La historia tiene hechuras de novela negra siguiendo recetas de Chandler o Hammett: los protagonistas deambulan de un escenario de otro de la ciudad en grandes coches antiguos entre lluvia, frío, humedad, personajes quemados de viejas familias poderosas, resquicios de una riqueza olvidada, esquinas decrépitas que susurran glorias pasadas y grandes fortunas tras las que se esconden tabúes y secretos. Randi Wade, salvando su sexo, es un personaje prototípico en este ambiente: aclimatada y segura; mientras que Willie es la perla salvaje de Martin y el hombre-lobo más atípico que pudiéramos imaginar en este clima literario. Los tópicos bailan en la boca de sus personajes y el autor se ríe de ellos a gusto, sabedor de que puede usarlos como fulcros en todos y cada uno de los tramos de su obra.
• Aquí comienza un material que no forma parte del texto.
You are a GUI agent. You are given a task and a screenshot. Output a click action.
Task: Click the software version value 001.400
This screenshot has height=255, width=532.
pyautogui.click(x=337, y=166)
«Soy un licántropo. Venga, demándame. Es un problema médico. Tengo alergias, asma, la espalda hecha trizas y sufro de licantropía, ¿es culpa mía?» Quizá la gloria de Martin vaya emparejada a la de sus personajes más ácidos, divertidos e inteligentes. Sin Tyrion Lannister, los espectadores de Juego de Tronos asistirían a una película seriada de Peter Jackson con la mitad de presupuesto y una décima parte de los efectos especiales. Sin Willie Flambeaux, Cambiando de piel no merecería ni una nota a pie de página en la biografía más benevolente de George R. R. Martin. Pero precisamente ésa es su grandeza: Willie, el hombre-lobo, tiene todo su escenario construido en una escala de grises y así, el foco que le ilumina, le hace brillar resplandeciente y multicolor.
«-Venga, no intentes tomarme el pelo. Un hombre lobo mató a mi padre. Tú eres un hombre lobo. Debes saber algo.
-Eh, prueba a sustituir las palabras hombre lobo por judío, diabético o calvo y verás qué poco sentido tiene lo que estás diciendo.»
El deus ex machina al final de la historia delata a Martin. Cambiando de piel está solucionado de forma apresurada. Desde luego, el autor no tenía la calma que ha ganado con su gran saga. En las páginas que desarrolla esta trama de investigación y licantropía, ahora describe una cena copiosa, una conversación incisiva y una partida de cartas. Puede que su habilidad para torcer, dar saltos y sorprender se haya visto truncada por esta tranquilidad narrativa, pero en esta novela corta esas características sí que permanecen intactas.
Martin, que hizo callo como guionista antes de poder tumbarse años y años en un sofá entre novela y novela, define a sus mejores personajes por cómo hablan, más que por lo que dicen. Barry Hughart, el creador de Li Kao y Buey número diez, tenía la misma virtud y también él contribuyó durante años con producciones de la industria de Hollywood. Hughart siempre tuvo que trabajar sobre obras ajenas; Martin ya se dedica a supervisar para HBO la adaptación cinematográfica de sus libros. Sin embargo, las claves de su éxito literario son similares. Ambos nacieron para la gran pantalla, aunque sólo uno de ellos haya sido fielmente representado.